▸ **TEXT PASSAGE**
○ ○ ○ ○ ○ ○ ○

U.S. Embassy Bhenghazi Attacked by Mob, Set on Fire–in 1967

November 17, 2012 by wpfixit

Recalling the Attack on the U.S. Compound in Benghazi – from June 1967

While researching an entirely unrelated story, I came across this remarkably familiar account of a mob attack on the U.S. embassy in Benghazi–in 1967.  Here, John Kormann, a U.S. Foreign Service Officer describes his experience as officer-in-charge at Embassy Benghazi, when it was attacked and burned in June 1967 from archives of the Foreign Affairs Oral History Collection of the independent non profit Association for Diplomatic Studies and Training (ADST) which has some 1,700 oral histories of U.S. diplomats accessible on its website. From Kormann’s account: “Convinced by propaganda broadcasts that U.S. Navy planes were attacking Cairo, Libyan mobs, spurred on by 2000 Egyptian workers in Benghazi, attacked the Embassy. A detachment of soldiers provided by the Libyan Government to protect us was overwhelmed. The embassy file room was full of highly classified material, which we desperately tried to burn.The mob finally battered its way in. They pushed themselves in through broken windows and came at us cut and bleeding. We were well armed, but I gave orders that there be no shooting, so we met them with axe handles and rifle butts.”

Thermite Grenades used to destroy classified documents while Benghazi, Libya U.S. embassy under attack by mob in 1967

“Dropping tear gas grenades, we fought our way up the stairs and locked ourselves in the second floor communications vault. There were 10 of us in the vault, including two women. The mobs set fire to the building. The heat, smoke and tear gas were intense. We came out of the vault several times during the day to use fire extinguishers to control blazes and spray down walls. Our own destruction of files using Thermite sent up huge clouds of black smoke from the center of the building, probably adding to the impression that those of us inside were dying.”

○ ○ ○ ○ ○ ○ ○

▸ **Entries from a pointing dataset**
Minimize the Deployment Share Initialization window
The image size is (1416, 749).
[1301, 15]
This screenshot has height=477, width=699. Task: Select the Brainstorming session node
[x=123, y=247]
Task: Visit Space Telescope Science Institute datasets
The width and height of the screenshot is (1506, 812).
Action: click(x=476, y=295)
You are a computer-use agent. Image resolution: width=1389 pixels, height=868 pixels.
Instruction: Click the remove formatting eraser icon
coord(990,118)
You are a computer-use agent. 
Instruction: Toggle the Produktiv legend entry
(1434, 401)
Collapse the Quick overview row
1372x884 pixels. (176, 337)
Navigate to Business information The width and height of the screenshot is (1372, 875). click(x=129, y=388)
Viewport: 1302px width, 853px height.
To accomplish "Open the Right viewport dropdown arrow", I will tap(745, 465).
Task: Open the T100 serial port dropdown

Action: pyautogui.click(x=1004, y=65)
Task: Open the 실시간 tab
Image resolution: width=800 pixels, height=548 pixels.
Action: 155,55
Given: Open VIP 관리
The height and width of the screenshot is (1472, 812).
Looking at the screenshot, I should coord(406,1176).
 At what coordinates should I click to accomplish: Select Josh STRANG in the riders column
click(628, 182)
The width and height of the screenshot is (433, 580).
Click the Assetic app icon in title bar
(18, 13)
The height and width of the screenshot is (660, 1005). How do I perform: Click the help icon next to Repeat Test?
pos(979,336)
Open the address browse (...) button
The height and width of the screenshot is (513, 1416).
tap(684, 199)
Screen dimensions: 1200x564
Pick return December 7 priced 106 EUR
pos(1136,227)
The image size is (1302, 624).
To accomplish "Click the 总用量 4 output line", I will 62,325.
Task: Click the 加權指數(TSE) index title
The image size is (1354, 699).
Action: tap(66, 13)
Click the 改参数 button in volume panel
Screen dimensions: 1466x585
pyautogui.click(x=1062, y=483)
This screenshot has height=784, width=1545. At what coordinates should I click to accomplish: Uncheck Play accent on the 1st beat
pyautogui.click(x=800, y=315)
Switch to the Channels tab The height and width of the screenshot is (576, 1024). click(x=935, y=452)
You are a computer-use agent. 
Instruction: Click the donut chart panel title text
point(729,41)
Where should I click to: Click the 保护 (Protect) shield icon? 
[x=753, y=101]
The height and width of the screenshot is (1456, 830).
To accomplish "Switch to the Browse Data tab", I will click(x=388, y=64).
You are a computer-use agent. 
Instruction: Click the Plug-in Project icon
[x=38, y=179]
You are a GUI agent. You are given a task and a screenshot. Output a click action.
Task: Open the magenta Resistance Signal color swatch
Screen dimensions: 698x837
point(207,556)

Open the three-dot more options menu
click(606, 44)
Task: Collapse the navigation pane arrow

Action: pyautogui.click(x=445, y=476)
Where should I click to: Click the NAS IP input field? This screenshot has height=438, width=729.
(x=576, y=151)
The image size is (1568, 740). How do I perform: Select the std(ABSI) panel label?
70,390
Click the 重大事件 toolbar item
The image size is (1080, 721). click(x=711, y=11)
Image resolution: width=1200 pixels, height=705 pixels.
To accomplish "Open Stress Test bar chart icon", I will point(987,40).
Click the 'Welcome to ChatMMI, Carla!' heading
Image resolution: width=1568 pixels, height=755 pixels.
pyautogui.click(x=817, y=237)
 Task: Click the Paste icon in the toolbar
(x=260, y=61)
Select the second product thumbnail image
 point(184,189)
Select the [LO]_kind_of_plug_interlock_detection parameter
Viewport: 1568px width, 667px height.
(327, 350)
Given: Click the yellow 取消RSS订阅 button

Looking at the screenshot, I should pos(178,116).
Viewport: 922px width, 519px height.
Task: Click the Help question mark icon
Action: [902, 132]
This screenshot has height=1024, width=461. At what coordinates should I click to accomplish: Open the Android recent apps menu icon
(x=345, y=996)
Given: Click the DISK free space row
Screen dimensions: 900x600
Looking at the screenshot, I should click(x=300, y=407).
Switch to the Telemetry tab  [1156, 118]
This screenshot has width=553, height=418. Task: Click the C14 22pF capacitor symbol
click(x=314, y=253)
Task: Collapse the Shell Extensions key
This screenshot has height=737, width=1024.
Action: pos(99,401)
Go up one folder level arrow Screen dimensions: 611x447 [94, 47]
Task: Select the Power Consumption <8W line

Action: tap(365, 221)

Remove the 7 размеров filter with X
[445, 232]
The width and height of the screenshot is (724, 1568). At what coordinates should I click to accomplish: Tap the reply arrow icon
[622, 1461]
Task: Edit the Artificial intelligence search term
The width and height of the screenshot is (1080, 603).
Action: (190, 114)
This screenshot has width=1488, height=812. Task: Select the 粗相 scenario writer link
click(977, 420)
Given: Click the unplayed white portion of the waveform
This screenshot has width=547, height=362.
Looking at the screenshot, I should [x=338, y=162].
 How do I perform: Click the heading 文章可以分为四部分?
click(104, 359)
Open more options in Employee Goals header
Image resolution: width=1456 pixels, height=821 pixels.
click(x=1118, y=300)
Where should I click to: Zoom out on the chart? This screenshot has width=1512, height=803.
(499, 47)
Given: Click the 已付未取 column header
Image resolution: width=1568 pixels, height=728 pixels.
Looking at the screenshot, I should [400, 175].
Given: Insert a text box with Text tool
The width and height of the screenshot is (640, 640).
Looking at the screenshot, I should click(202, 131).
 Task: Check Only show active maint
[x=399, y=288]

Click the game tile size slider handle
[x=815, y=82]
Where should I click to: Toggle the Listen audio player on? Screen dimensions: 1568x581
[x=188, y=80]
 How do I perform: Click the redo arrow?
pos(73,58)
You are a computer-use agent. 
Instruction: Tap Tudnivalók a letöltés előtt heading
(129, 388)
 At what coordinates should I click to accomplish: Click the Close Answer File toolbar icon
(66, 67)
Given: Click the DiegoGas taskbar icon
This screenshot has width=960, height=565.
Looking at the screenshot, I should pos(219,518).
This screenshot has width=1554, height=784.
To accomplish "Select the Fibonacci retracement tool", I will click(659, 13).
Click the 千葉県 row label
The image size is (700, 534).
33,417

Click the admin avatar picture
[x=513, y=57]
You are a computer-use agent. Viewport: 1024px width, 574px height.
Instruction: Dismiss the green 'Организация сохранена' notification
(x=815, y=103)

○ ○ ○ ○ ○ ○ ○

▸ **OBJECTIVES**
#1 Which lines in the entries above contain the word "Where"? Copy out each of those lines in full.
#2 How might the account of the 1967 mob attack on the U.S. embassy in Benghazi go on? Write the next part, starting after its final sentence.

▸ **IN RESPONSE**
#1
Where should I click to: Click the 保护 (Protect) shield icon? 
Where should I click to: Click the NAS IP input field? This screenshot has height=438, width=729.
Where should I click to: Zoom out on the chart? This screenshot has width=1512, height=803.
Where should I click to: Toggle the Listen audio player on? Screen dimensions: 1568x581

#2
Benghazi, Libya 1967

“With no power, we managed to send sporadic messages throughout the day using an emergency generator. Efforts by British troops to come to our aid were called off several times. A British armored car was destroyed by the mob in the vicinity of the Embassy by pouring gasoline down the hatch and setting it afire with an officer and four soldiers inside. The British Embassy and British Council offices had been attacked and set afire, as were the USIS [U.S. Information Service] center and my former residence. At one point the mob used a ladder to drop from an adjoining building on to our roof, catching us trying to burn files there. After a struggle they drove us back into the Embassy. They cut the ropes on the tall roof flag pole, leaving the flag itself hanging down the front of the building. An Army captain who was with us requested permission to go up on the roof and raise the flag. I dismissed his request, saying it would be counterproductive. Later when things looked very bleak and our spirits were waning, he came to me again. I said, “Go ahead, raise the flag!” He did so with considerable daring, the mob going crazy below and the rocks flying. The reaction among my people was profound. I could see it in their eyes, as they worked on with grim determination under those conditions to burn files and render cryptographic equipment inoperable.”  The full account is below and on this link:

http://adst.org/2012/11/recalling-the-attack-on-embassy-benghazi-from-june-1967/

Moments in U.S. Diplomatic History

Recalling the Attack on the U.S. Compound in Benghazi – from June 1967

The circumstances seem all too familiar — political turmoil leads to angry mobs storming the U.S. compound in Benghazi.  Except this incident took place in June 1967. John Kormann fought in World War II as a paratrooper and went behind enemy lines to apprehend Nazi war criminals and uncover a mass grave.  As an Army Counter Intelligence Corps field office commander in Berlin from 1945 to 47, he helped search for Martin Bormann.  He joined the Foreign Service in 1950 and describes his experience as officer-in-charge at Embassy Benghazi, when it was attacked and burned in June 1967.  He is also author of his memoirs, Echoes of a Distant Clarion. You can read his entire oral history here.

“The mob battered its way in”

The most harrowing experience of my Foreign Service career occurred in Benghazi at the outbreak of the 1967 Arab-Israeli war. Convinced by propaganda broadcasts that U.S. Navy planes were attacking Cairo, Libyan mobs, spurred on by 2000 Egyptian workers building a pan- Arab Olympic stadium in Benghazi, attacked the Embassy. The streets were being repaired and there were piles of rocks everywhere, which the mob put to use. A detachment of soldiers provided by the Libyan Government to protect us was overwhelmed. The embassy file room was full of highly classified material, which we desperately tried to burn. The embassy had been a former bank building, with a heavy safe-type front door and barred windows. The mob finally battered its way in. They pushed themselves in through broken windows and came at us cut and bleeding.

Benghazi embassy 2012

We were well armed, but I gave orders that there be no shooting, so we met them with axe handles and rifle butts. Dropping tear gas grenades, we fought our way up the stairs and locked ourselves in the second floor communications vault. We were able to continue burning files in 50-gallon drums on an inner courtyard balcony using Thermite grenades. There were 10 of us in the vault, including two women. The mobs set fire to the building. The heat, smoke and tear gas were intense, which while terrible for us, blessedly forced the mob from the building. We only had five gas masks for 10 people and shared them while we worked. We came out of the vault several times during the day to use fire extinguishers to control blazes and spray down walls.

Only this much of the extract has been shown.